Var ~ Yok ~ Hu
Alem tek bir "Heykel" değildir. Onu un ufak parçacıklara ayırdığımızı
varsayarsak da bu parçaların arasından yerleşmiş oldukları hepsinden
daha büyük bir Boşluğa ulaşmamız gerekir. Halbuki bu yere "Boşluk"
dersek, onun başka bir Maddi Doluluğun içinde olması gerekir ki, bu yine
aynı yer olur. Buna "Yokluk", dersek de, yine aynı şey olur. İnsanların
fikrindeki bu "Heykel" ne kadar uzun zannedilirse zannedilsin Yokluğa
yahut Boşluğa ulaşılması kaçınılmazdır. Ve çok da uzakta olmıyan
bu Yokluk Madde olmadığı halde kaçınılmaz olarak "Var" ise, o halde
ondan ayrıca bulunmayan bu "Var-lık" nedir. Buraya kadar Akıllı bir
Düşünce ile geldik, Akılsızlığın bizi götüreceği yer ise bu anlamda
sadece Saçmalamak olur. "Yokluk" madem ki "Madde" değildir, o halde ya
"Hayal Sureti" veya "Düşünce" gibi hem maddesi "Yok" hem de maddesi var
gibi Duyu-lur olmalıdır.. Varlığa "Nur"dur diyebilirim, lakin "Nur"
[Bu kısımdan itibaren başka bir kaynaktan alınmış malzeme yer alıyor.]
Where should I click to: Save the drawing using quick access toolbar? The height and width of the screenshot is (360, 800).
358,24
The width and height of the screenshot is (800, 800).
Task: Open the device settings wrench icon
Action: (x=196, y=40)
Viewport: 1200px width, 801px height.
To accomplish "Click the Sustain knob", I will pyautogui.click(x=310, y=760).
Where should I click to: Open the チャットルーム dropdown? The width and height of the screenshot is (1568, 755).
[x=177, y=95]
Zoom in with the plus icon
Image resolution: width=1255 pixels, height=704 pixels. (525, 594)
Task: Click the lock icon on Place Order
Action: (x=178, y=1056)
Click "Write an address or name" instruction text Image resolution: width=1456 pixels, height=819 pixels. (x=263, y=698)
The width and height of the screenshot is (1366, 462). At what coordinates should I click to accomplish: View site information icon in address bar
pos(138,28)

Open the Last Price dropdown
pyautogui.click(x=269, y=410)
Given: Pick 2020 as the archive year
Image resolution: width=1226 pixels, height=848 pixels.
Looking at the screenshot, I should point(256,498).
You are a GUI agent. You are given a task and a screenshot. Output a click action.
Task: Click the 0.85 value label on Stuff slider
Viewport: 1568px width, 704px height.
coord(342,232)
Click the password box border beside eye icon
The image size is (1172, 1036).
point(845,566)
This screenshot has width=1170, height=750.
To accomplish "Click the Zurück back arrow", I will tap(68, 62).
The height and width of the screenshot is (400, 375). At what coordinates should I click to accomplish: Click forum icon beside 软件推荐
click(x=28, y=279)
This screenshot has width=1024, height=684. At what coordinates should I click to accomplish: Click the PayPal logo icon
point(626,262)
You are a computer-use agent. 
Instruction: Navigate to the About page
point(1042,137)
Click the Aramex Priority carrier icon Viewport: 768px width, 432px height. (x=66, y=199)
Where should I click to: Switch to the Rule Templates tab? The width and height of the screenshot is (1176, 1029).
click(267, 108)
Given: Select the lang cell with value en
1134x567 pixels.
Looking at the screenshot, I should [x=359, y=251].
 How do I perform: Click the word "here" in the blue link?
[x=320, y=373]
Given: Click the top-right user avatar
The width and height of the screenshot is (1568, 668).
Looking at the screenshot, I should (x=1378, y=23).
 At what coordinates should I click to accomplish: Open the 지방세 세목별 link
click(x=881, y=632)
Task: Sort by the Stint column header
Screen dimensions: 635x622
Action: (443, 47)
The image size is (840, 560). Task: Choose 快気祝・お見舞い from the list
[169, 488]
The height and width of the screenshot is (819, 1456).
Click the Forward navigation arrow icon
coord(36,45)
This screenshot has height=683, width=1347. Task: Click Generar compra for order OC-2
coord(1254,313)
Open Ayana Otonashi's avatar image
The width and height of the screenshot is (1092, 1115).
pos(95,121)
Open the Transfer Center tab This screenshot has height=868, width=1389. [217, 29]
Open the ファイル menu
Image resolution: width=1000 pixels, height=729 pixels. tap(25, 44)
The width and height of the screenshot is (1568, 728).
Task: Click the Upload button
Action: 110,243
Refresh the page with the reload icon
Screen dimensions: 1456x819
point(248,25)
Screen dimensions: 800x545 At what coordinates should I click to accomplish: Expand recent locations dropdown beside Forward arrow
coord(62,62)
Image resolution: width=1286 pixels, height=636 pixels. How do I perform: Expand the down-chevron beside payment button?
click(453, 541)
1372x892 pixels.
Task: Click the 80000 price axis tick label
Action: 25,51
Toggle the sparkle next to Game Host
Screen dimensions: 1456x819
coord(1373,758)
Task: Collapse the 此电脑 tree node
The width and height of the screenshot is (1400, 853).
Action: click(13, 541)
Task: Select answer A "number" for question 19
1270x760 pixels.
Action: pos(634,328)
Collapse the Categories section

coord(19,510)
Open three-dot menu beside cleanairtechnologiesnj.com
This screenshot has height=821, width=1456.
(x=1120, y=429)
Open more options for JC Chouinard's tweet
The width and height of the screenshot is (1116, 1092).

bildiğimiz Işığı da verirse de Karanlıkta Duyulur olan, "Işık" değildir.
Ve "Varlık" ne "Hayal Sureti" gibi sırf Görüntü, ne de "Düşünce" gibi
sırf Mânâ.. "İlim" dersen de olmaz, zira Nur olmadan Işık olmayacağı
gibi "Bilgi" de ancak "Nur" ile Mânâ ( Fiil ) bulabilir. Ya "Duygu" ?!
"Uyku" dediğimiz de bir garip "Yok" ! Bu böyle Ol-mayacak.. Nedir bu
"Varlık" Ya Hu !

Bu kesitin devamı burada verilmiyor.